Suppose that you were a member of a chama with 10 members. I tell you that I want to support your chama by giving each member Sh1000. In addition, I will give the chama as a whole Sh10,000 to share equally among the members. On top of that, I want to give each member who has children Sh1000, and each member who does not have children SH1000.
You might be happy to take my money, but you might also wonder why I have made things so complicated. In the end, I am just giving each member of your chama Sh3000 (Sh1,000 directly, another Sh1,000 after the Sh10,000 is divided up, and then Sh1,000 to each member with and without children, which is all of you).
This might seem an unlikely scenario, but when governments start to give out money without an overall policy, they can end up creating a complex set of grants that are difficult to administer and may not achieve what they intended. If I give people with no children a grant to control population growth, and people with children a grant to support their school fees, in the end I am not incentivizing anything. People with and without children are both equally better off after my grant than before I started handing out the cash. I have also wasted resources creating a system to monitor whether people have children (to know which grant they qualify for), even though there is no impact of differentiating between them. In the end, from the perspective of changing behavior, this situation is worse than not giving any grants at all.

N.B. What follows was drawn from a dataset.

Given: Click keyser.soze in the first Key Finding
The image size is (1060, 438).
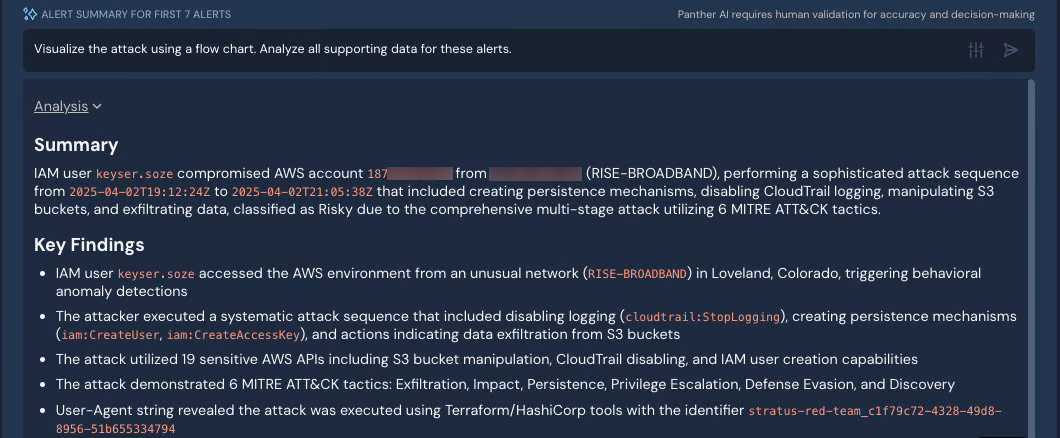Looking at the screenshot, I should 156,274.
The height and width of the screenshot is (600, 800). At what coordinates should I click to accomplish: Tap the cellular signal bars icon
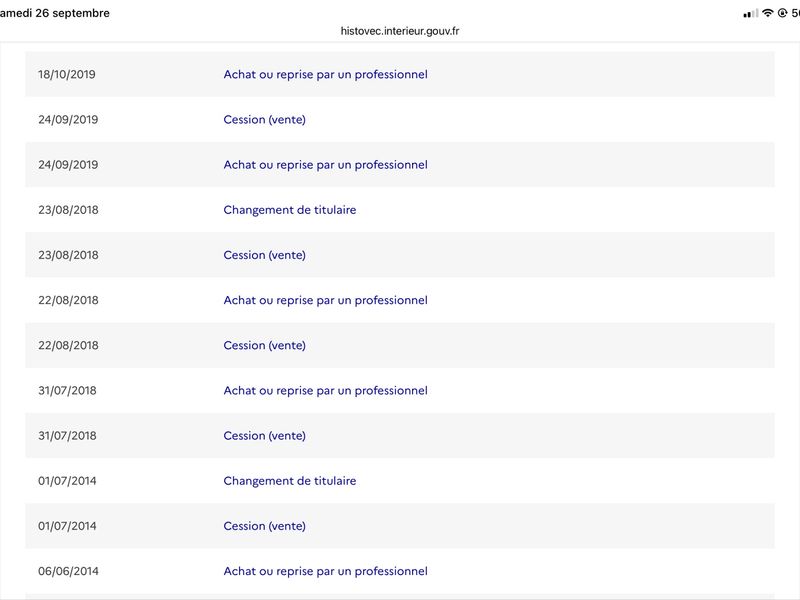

As the government advances its policy agenda and implements devolution, it is already relying on a series of conditional transfers without any framework. The 2010 constitution recognizes conditional grants to counties, but good financial practice is to consider the total resources available to achieve policy goals and then decide how this money should be shared. Some of it is already going to counties as part of their “equitable share,” the constitutionally mandated 15% minimum, which is an unconditional grant (meaning counties may spend it anyway they like).
The key question is then how to augment what the constitution requires with additional funds that achieve something beyond what the equitable share can achieve. The basic principle of using different tools for sharing money is that we are trying to achieve different things. As I described above, I might want to encourage people to have fewer children. Or I might want to support families with children to ensure their children have access to schooling. In designing a conditional transfer, I must clearly identify the purpose of the transfer and explain how it relates to other transfers, else it might not achieve its aim. I can give people money to have fewer children, or to support their school fees, but doing both largely cancels out. This is why a framework is needed.
So far, Kenya’s record on the use of conditional transfers falls short. The government appears to have accepted the recommendation of the Commission on Revenue Allocation to use the Equalisation Fund as a conditional grant to 14 “marginalized” counties. The effect of this is largely to favor the same counties that are already favored by the formula. Why use a conditional grant to do what your unconditional transfer already does? This violates the principle of using different tools to do different things.
Then there is the Constituency Development Fund (CDF). Last week, the dailies noted without comment that CDF money is to be distributed according to the same formula which determines the distribution of revenues to counties. In other words, yet another conditional grant is being used to favor the same places that benefit from the unconditional transfer. True, there are some differences because the formula is applied to the constituency rather than the county level, but there is no analysis to suggest that this is the best way to deal with the issues that the unconditional transfer is unable to address.
What issues might those be? One is that there are huge inequalities within counties. For example, access to improved water is an area of stark inequality within all 47 counties. Moreover, water access inequality is more severe across wards than constituencies. It might be best handled by a conditional transfer to counties to be spent on the wards that are most deprived. The money might be targeted to the counties with the highest number of deprived wards, rather than the worst overall access at county level. A water grant like this would be consistent with our motto: use different tools to solve different problems.
This is just an example. The point is: it is past time to start talking about how to design and use conditional transfers.